GOAL: Count the lines of the items below that contain the string "image", treating uppercase and lowercase as different, and reply with only that number.

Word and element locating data

------------------------------

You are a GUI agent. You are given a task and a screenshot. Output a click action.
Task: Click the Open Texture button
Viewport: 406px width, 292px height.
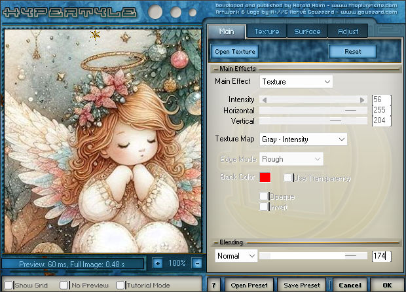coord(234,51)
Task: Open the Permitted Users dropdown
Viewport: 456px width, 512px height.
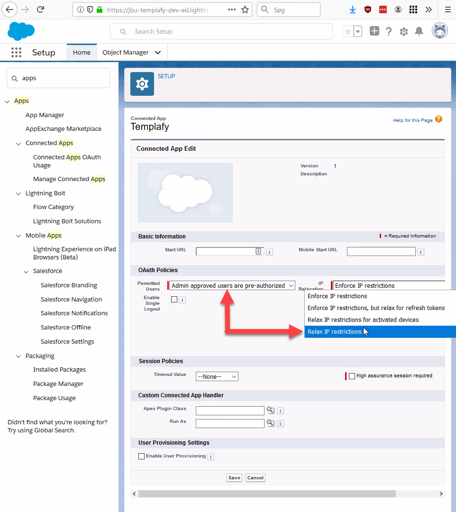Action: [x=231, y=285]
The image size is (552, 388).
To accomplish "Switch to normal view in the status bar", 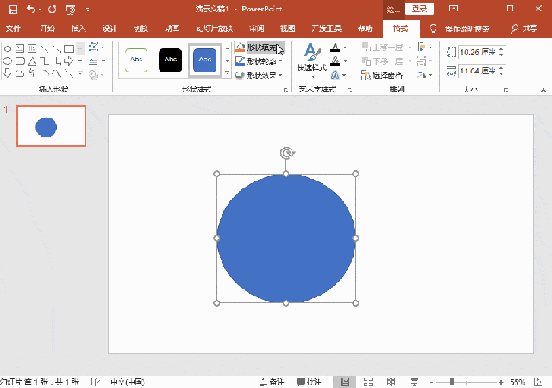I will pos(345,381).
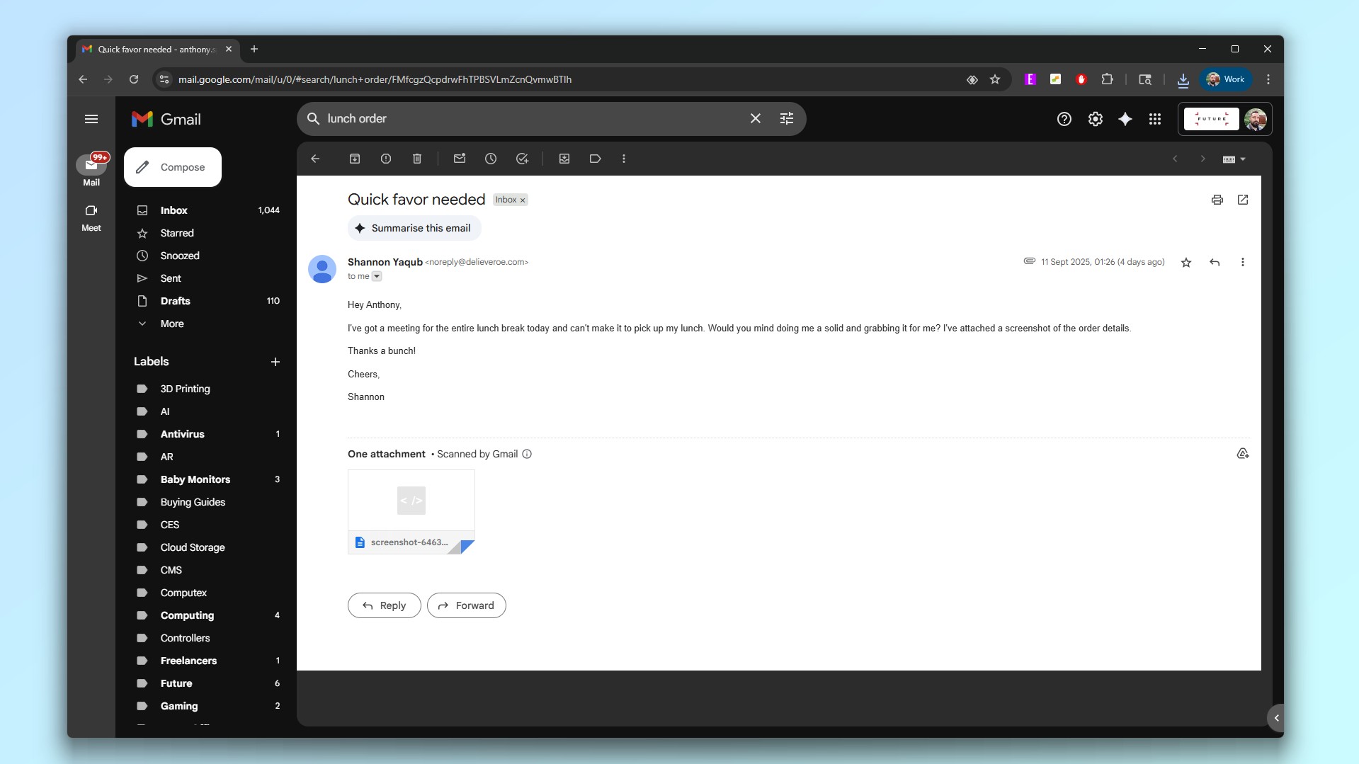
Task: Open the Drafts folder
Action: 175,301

------------------------------

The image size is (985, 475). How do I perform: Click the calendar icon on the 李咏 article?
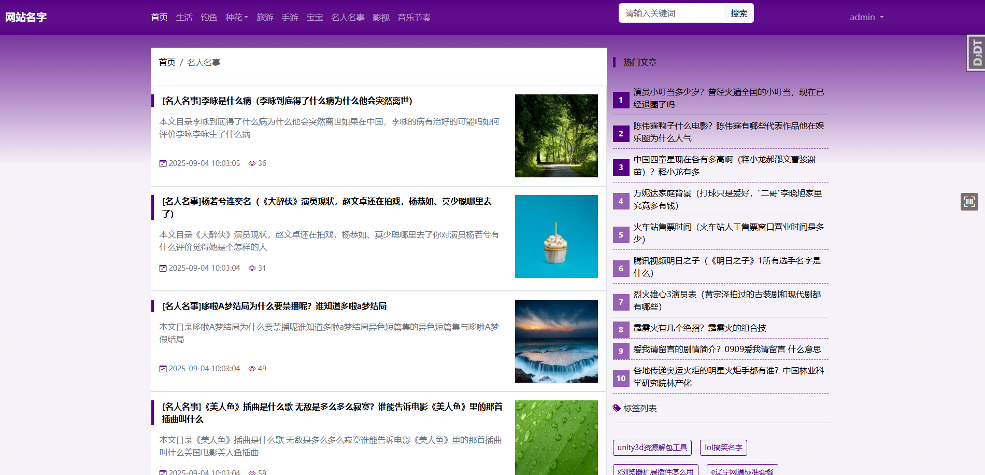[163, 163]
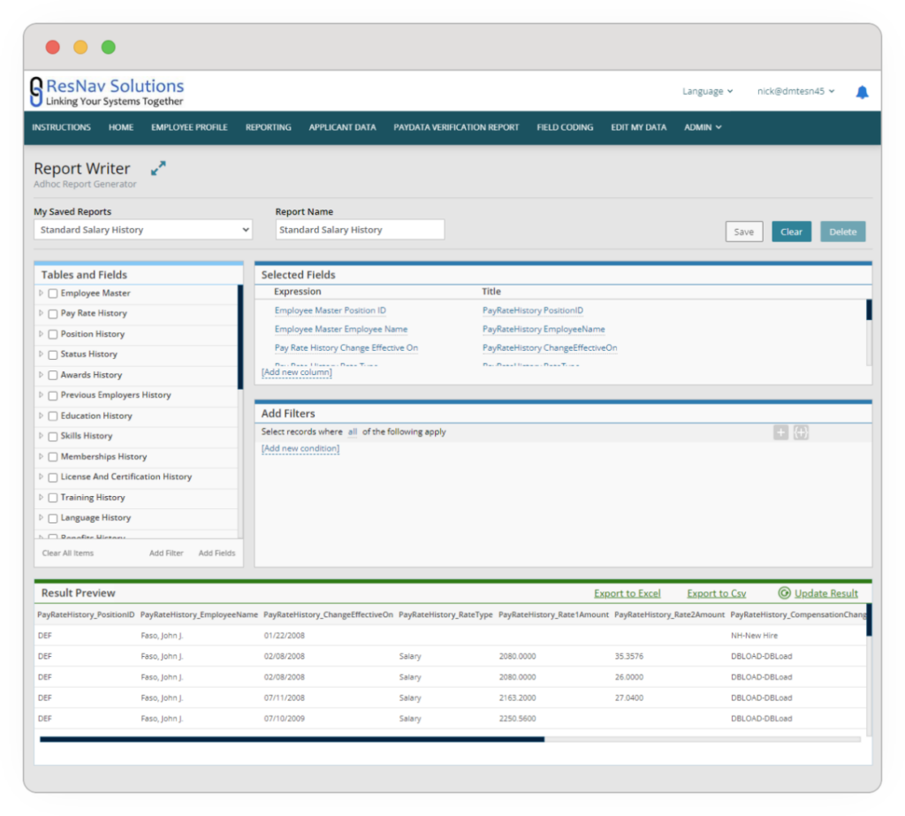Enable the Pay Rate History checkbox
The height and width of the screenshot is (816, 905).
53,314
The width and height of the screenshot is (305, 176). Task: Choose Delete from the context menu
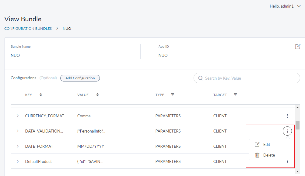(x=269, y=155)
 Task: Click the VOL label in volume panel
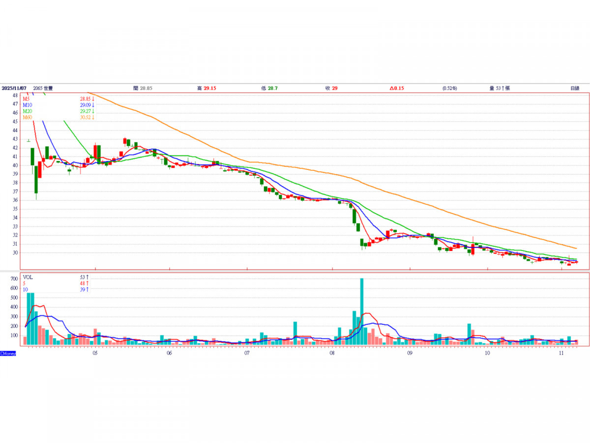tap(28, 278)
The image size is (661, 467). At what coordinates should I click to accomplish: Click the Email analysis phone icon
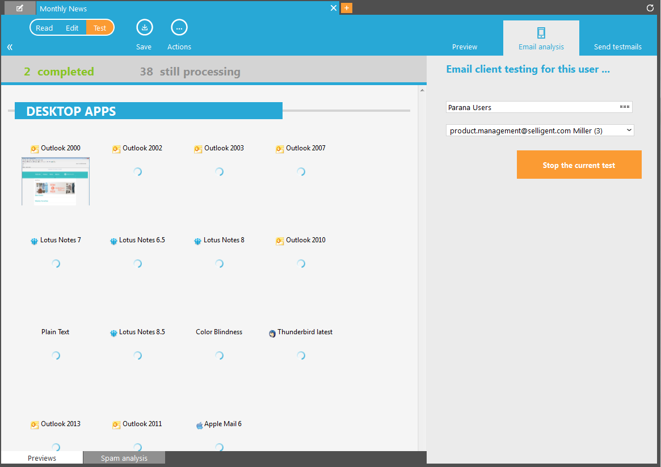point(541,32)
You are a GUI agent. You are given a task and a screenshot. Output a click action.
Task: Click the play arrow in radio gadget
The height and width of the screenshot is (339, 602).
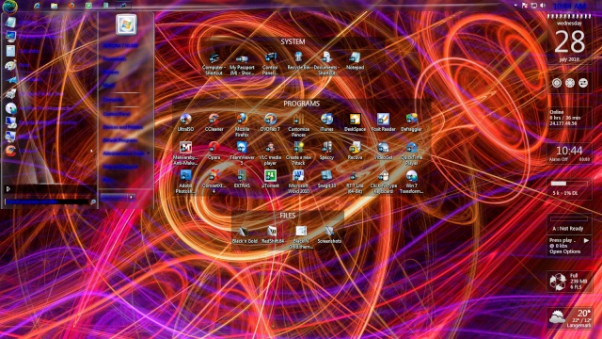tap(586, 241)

------------------------------

REPLY TO THE TASK: 3